Ce constat inquiète le chercheur, qui a montré la vulnérabilité des enfants face aux écrans.
« Il est important que l’usager d’un outil numérique sache s’il a affaire à un robot ou à un humain, d’une part, et, d’autre part, que les machines ne remplacent jamais l’humain dans la relation avec des semblables », indique-t-il.

Il s’agit d’éviter par exemple, qu’un jour, on ne sache pas si on se trouve face à un humain ou un robot. Les concepteurs des machines ont la possibilité d’éviter la ressemblance au lieu de la provoquer. Selon le chercheur, si nous nous habituons à interagir avec un robot comme avec un humain, au fil du temps, nous effacerons la distinction. « Le seul critère de différenciation serait alors l’utilité », redoute-t-il.

Serge Tisseron se méfie des « chatbots », ces agents conversationnels qui interpellent les internautes sur l’écran de leur tablette, de leur ordinateur ou de leur smartphone : « bonjour, comment puis-je vous aider ? ». Face à l’écran, on échange avec un algorithme, sans le savoir : que l’on demande les horaires d’un magasin ou comment décrire un sinistre pour une déclaration à son assureur, il nous répond du tac au tac ! De quoi entretenir la confusion, notamment chez les plus jeunes.

Serge Tisseron s’interroge de savoir, par exemple, s’il faut apprendre aux enfants à être polis avec un chatbot ? Pour sa part, il est favorable à laisser les enfants explorer la réactivité des robots, mais en prenant soin de « leur dire à chaque fois, s’ils étaient tentés de nous parler de la même façon : c’est comme ça que tu parles à ta machine, mais ce n’est pas comme ça que tu me parles à moi ! »

* « L’emprise insidieuse des machines parlantes », aux Éditions Les liens qui libèrent (2020). 210 p.

DE LA TÉLÉ AU SMARTPHONE

Passionné par l’image, élevé dans un foyer sans livres, le psychiatre Serge Tisseron rédige sa thèse sous forme de bande-dessinée, en 1975.
Depuis, il travaille notamment sur l’impact des écrans sur la santé des personnes.
Dès 2003, il crée l’Institut pour l’étude des relations homme-robot.
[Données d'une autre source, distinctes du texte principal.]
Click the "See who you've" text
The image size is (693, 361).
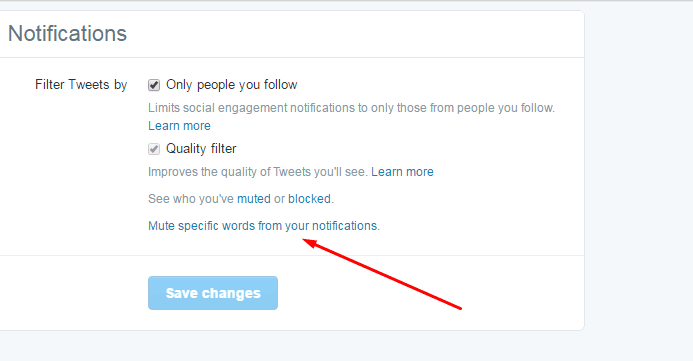click(190, 199)
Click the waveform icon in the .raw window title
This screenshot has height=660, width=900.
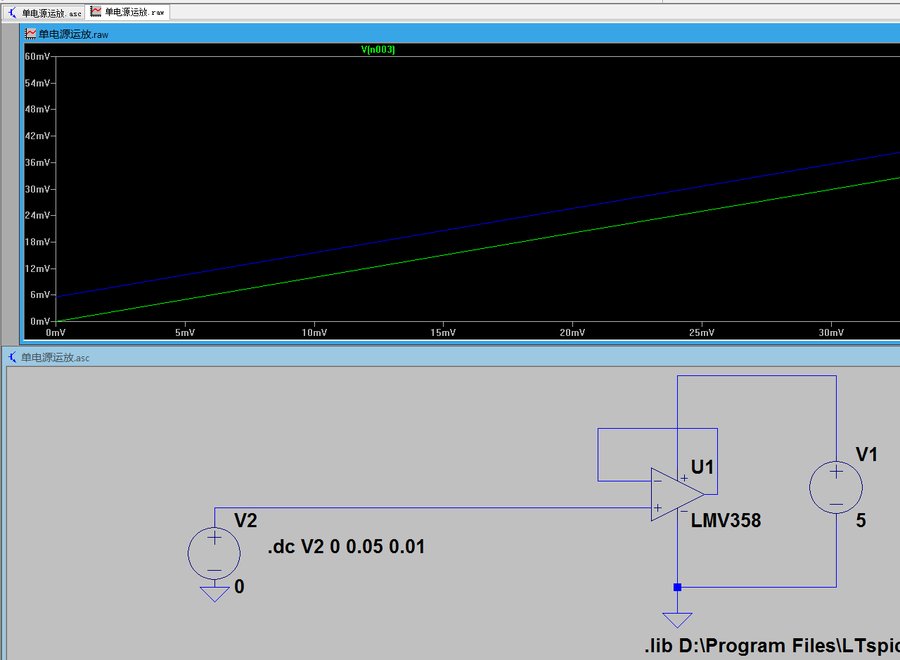[x=31, y=34]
En 2007, il établit la grille « 3-6-9-12, pour apprivoiser les écrans ». Après la télévision, les ordinateurs, les smartphones et les tablettes, il s’intéresse aux machines parlantes (enceintes connectées, assistants vocaux…).

« 3-6-9-12 » : LE BON USAGE DES ÉCRANS POUR LES ENFANTS

Élaborée par Serge Tisseron, la grille « 3-6-9-12, pour apprivoiser les écrans » adapte l’usage de l’écran aux différents âges de l’enfant : l’adulte définit son temps d’exposition, l’incite à parler de ce qu’il y voit et encourage les activités créatives.
Avant 3 ans : je lui interdis l’écran, qui peut le détourner d’activités nécessaires à son développement (motricité, attention…).
De 3 à 6 ans, je choisis avec lui un programme de qualité et limite sa pratique dans le salon. Pas dans la chambre !
De 6 à 9 ans, en plus des consignes précédentes, je le sensibilise au droit à l’intimité, à l’image, aux fausses nouvelles…
De 9 à 12 ans, je le laisse aller sur internet, seul ou accompagné selon ma décision.
À partir de 12 ans, je lui parle de téléchargement, plagiat, pornographie, harcèlement.